Você está aqui: Página Inicial / Sociedade / No Dia da Consciência Negra, a história de Zumbi é cantada

Sociedade

Teatro

No Dia da Consciência Negra, a história de Zumbi é cantada

por Paloma Rodrigues — publicado 20/11/2013 05h58
"Zumbi", uma adaptação do clássico "Arena conta Zumbi", traz a história do líder negro em músicas de Edu Lobo
Liana Rabelo
Zumbi

Nove atores se revezam na interpretação de todos os personagens do musical

No Dia da Consciência Negra, celebrado neste dia 20 de novembro, a história da morte de Zumbi dos Palmares ganha os palcos no musical Zumbi, uma adaptação do diretor João das Neves do clássico Arena conta Zumbi, de Augusto Boal e Gianfrancesco Guarnieri. Sem protagonistas definidos, o espetáculo surge com todos os atores se revezando em diferentes personagens, e investe na força política da história do líder negro e nas músicas de Edu Lobo para marcar o público.

Originalmente montado para ser interpretado pelo Teatro de Arena, um dos mais importantes grupos teatrais brasileiros, Zumbi nasceu como o primeiro musical genuinamente brasileiro. Augusto Boal, autor da peça, era uma figura central dentro do Teatro Arena e, ao lado de outros grandes nomes, foi um dos entusiastas da criação de "clássicos nacionais", em contrapartida às recorrentes adaptações de clássicos estrangeiros.

Na nova adaptação, que fica em cartaz até o dia 15 de dezembro, apenas atores negros estão no elenco. “Nós queríamos envolver nessa história seus verdadeiros nomes. Portanto, os negros”, afirmou o diretor a CartaCapital.

Cecília Boal, viúva do dramaturgo e fundadora do Instituto Augusto Boal, demonstrou satisfação com a formação da peça. “Hoje a minha proposta é a realização de um sonho: ver Zumbi representado por um elenco de atores negros. Tenho a pretensão de crer que Boal e Zumbi estariam de acordo”, declarou.

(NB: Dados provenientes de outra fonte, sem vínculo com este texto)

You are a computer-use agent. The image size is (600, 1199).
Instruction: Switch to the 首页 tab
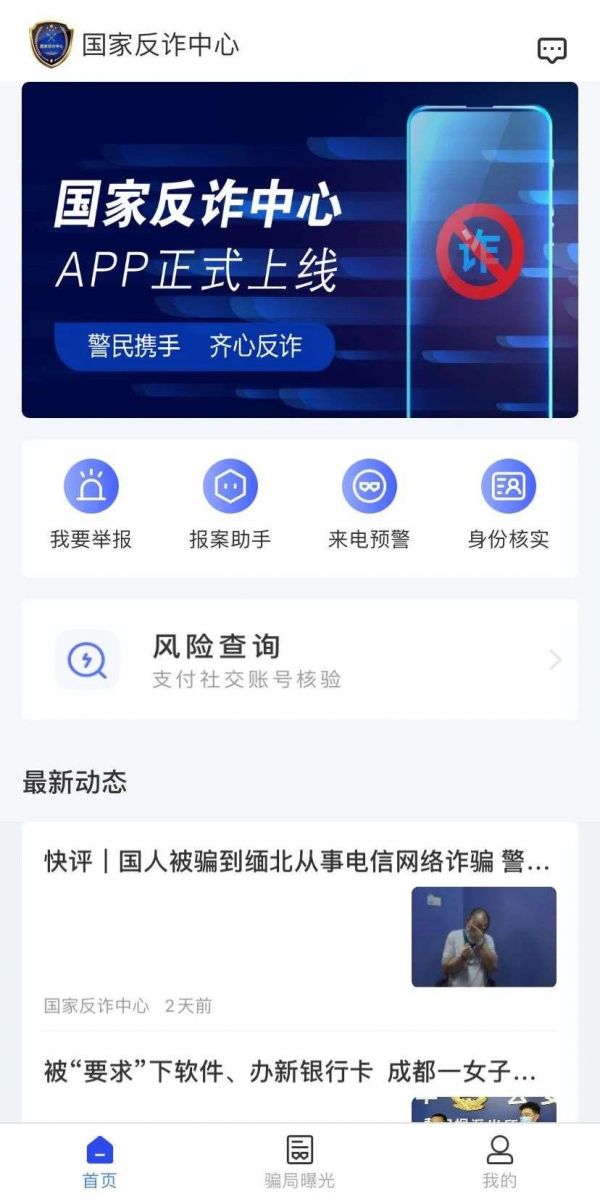point(99,1162)
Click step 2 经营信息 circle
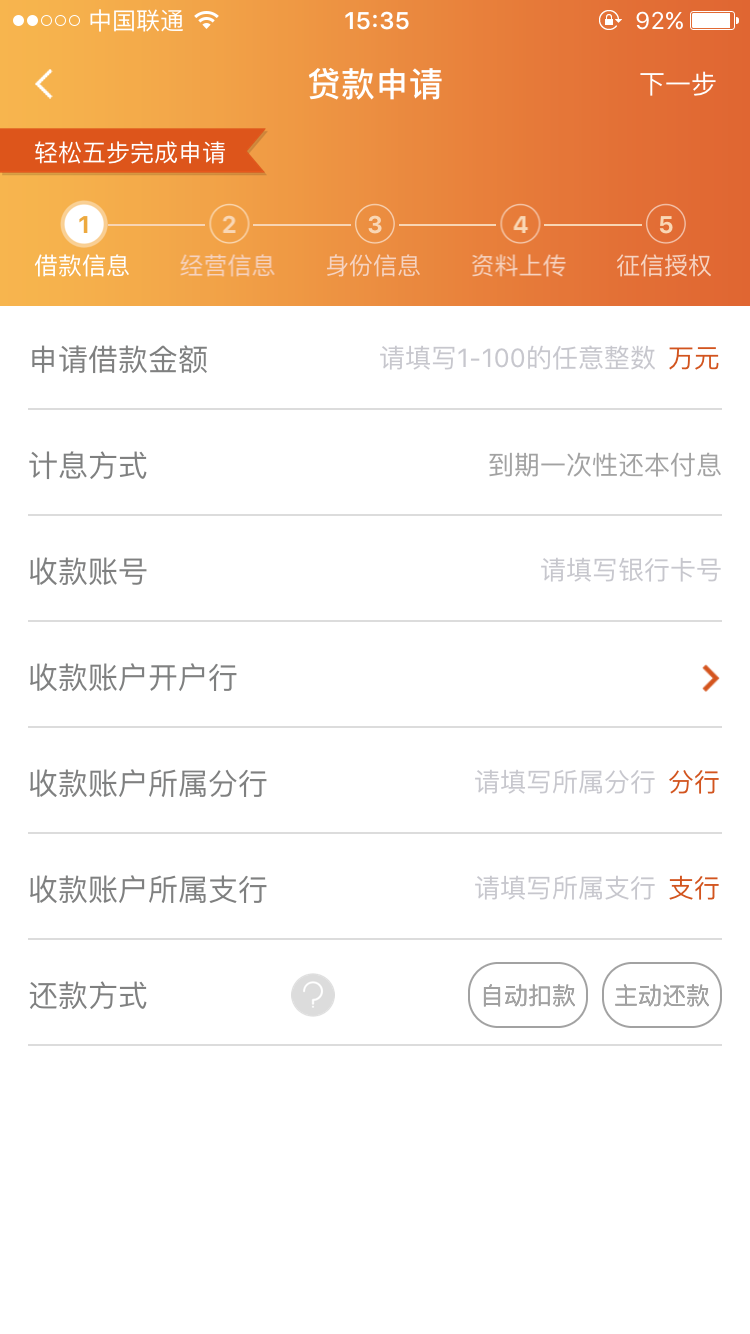Image resolution: width=750 pixels, height=1334 pixels. click(228, 225)
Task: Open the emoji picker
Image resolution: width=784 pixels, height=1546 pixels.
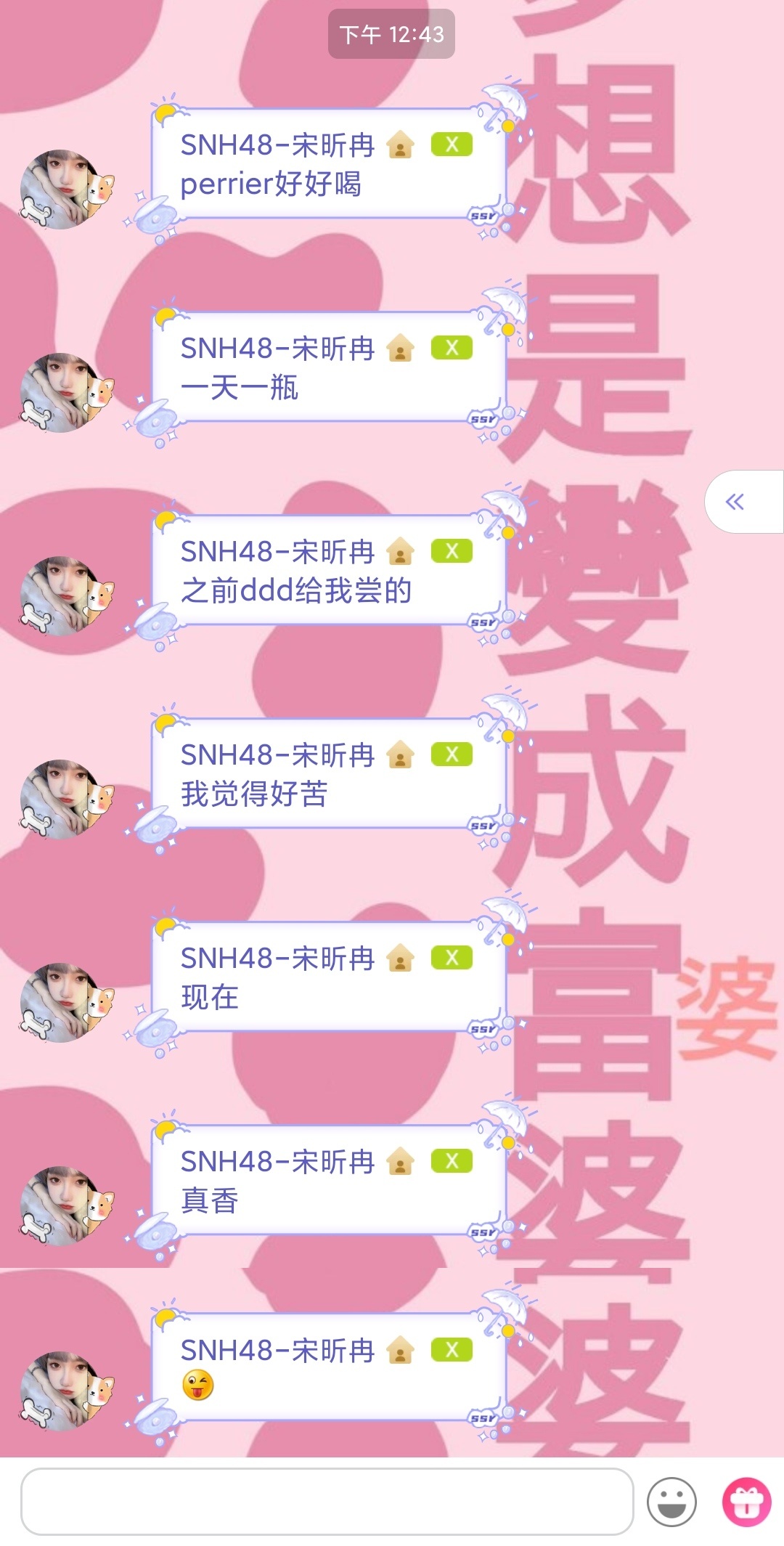Action: pos(671,1502)
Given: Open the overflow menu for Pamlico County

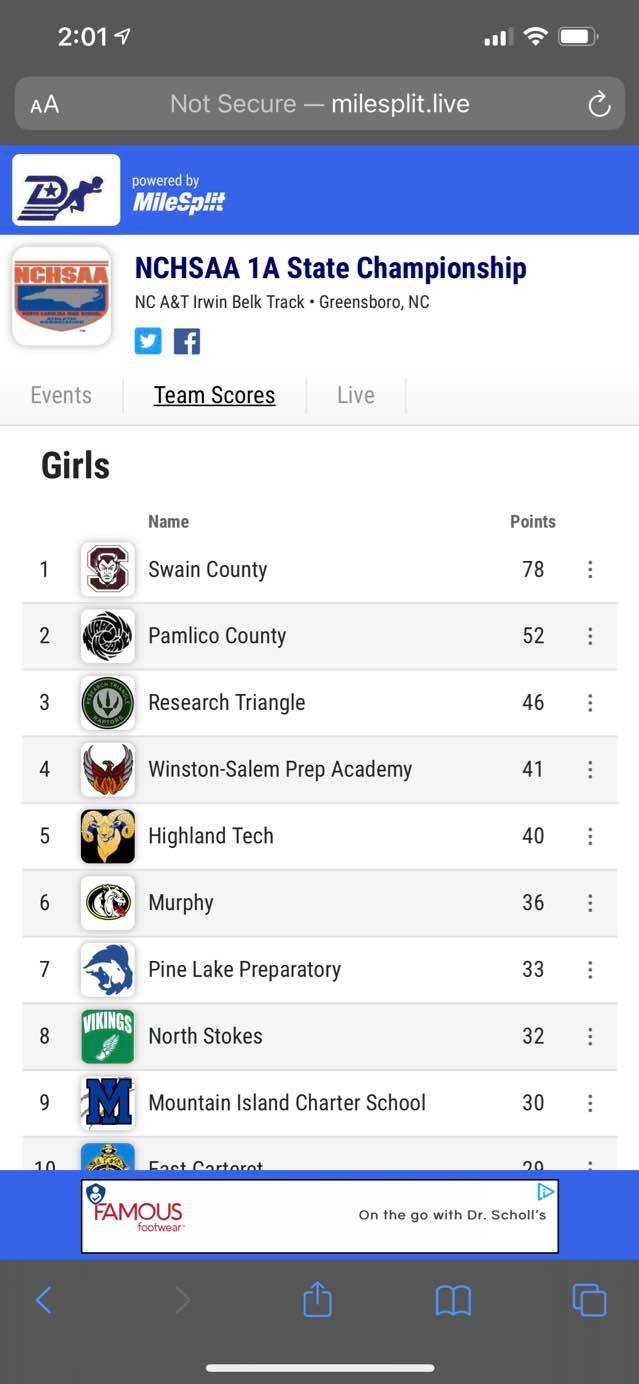Looking at the screenshot, I should coord(590,636).
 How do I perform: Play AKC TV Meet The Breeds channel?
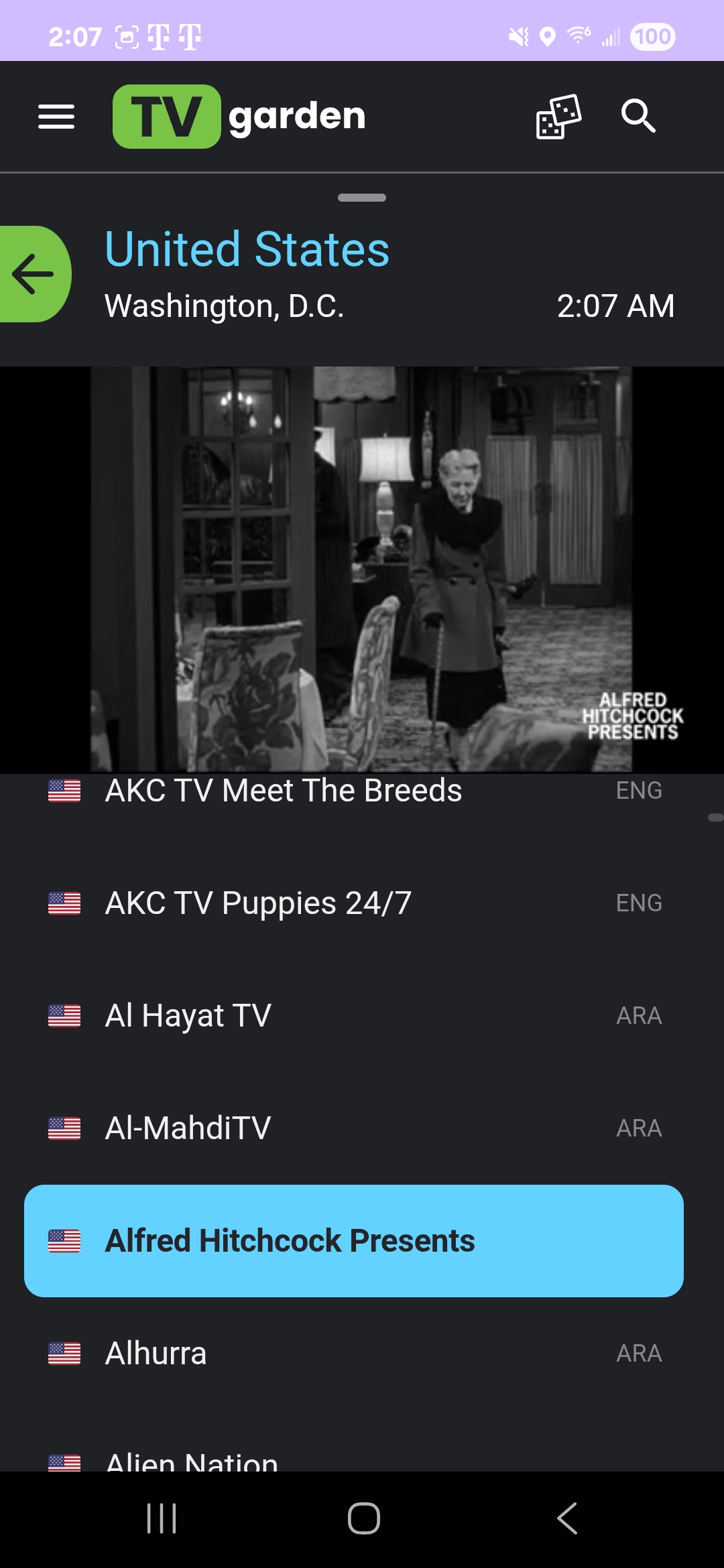tap(283, 791)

O sistema que não fixa em um único personagem o protagonismo do enredo foi uma das marcas da literatura de Boal, o modelo do "Coringa": os atores são como cartas no baralho, que se revezam em diferentes papeis, conforme o jogo da cena pede. Sistema esse que parece ter uma função ainda maior dentro do contexto da peça, ao se encaixar perfeitamente com a temática do Quilombo dos Palmares. “É como se todas aquelas pessoas que participaram, em quaisquer graus de hierarquia dentro do quilombo, pudessem ser as responsáveis pelo sucesso”, diz João das Neves. “O sucesso é de cada um, não depende de um chefe. Isso tem muito a ver com a história que estamos contando.”

O diretor acredita que a obra surgiu para responder aos anseios de uma população, oprimida pelo regime da ditadura. Ela retorna, no momento atual, também para dialogar com o povo. “Agora, com as manifestações de rua, parecem ter tudo a ver com a ânsia de liberdade, com a ânsia de informação e justiça. A peça também foi escrita em um momento como esse”, diz ele.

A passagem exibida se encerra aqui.